_Exercise brief:_ Duplicate the records from the line containing "Click the Contrato field" through the end of the records, inclusive.

_Provided records:_
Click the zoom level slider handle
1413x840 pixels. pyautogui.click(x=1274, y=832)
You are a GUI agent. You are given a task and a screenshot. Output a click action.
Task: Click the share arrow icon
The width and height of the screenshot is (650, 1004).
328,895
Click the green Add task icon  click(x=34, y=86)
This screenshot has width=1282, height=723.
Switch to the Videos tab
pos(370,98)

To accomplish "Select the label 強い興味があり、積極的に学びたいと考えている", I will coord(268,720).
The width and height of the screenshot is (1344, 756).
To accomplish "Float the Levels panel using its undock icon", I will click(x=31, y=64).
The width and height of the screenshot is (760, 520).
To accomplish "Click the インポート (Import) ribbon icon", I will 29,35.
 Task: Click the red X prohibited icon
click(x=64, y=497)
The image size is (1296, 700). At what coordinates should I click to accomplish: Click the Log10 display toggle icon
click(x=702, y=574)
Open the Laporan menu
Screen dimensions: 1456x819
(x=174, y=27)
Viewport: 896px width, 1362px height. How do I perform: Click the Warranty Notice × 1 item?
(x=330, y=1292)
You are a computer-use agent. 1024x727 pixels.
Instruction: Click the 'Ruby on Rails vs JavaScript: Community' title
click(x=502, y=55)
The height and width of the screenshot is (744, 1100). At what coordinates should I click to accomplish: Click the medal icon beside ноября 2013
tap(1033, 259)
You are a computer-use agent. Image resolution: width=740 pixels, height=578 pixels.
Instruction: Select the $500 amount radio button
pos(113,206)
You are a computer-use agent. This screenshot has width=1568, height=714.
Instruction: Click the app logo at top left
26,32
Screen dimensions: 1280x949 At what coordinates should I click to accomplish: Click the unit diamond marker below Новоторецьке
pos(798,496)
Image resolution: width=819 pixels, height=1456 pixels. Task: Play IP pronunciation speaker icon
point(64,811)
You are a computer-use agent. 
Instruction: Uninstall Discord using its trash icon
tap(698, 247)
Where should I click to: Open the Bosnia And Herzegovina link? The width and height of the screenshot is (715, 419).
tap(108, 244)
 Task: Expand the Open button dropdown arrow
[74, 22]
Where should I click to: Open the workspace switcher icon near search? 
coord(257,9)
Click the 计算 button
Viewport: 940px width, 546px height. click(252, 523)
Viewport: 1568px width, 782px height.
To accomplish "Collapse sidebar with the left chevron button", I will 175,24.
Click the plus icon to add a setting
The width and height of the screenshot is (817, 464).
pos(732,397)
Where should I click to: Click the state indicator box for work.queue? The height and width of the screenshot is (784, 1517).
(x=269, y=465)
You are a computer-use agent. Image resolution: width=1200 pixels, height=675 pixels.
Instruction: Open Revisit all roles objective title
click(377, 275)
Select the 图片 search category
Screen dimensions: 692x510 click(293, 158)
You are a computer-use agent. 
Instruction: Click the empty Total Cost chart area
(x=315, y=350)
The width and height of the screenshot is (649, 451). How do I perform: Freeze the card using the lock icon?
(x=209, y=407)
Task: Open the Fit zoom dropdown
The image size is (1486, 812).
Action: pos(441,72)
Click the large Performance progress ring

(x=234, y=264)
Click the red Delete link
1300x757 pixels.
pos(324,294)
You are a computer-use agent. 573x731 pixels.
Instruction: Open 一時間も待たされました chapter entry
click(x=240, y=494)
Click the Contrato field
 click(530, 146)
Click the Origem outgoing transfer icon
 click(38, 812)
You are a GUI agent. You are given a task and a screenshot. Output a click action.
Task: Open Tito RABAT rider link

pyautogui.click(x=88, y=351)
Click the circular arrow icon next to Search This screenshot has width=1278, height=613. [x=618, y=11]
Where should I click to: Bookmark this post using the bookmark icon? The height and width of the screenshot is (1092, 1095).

_Final answer:_
Click the Contrato field
 click(530, 146)
Click the Origem outgoing transfer icon
 click(38, 812)
You are a GUI agent. You are given a task and a screenshot. Output a click action.
Task: Open Tito RABAT rider link

pyautogui.click(x=88, y=351)
Click the circular arrow icon next to Search This screenshot has width=1278, height=613. [x=618, y=11]
Where should I click to: Bookmark this post using the bookmark icon? The height and width of the screenshot is (1092, 1095).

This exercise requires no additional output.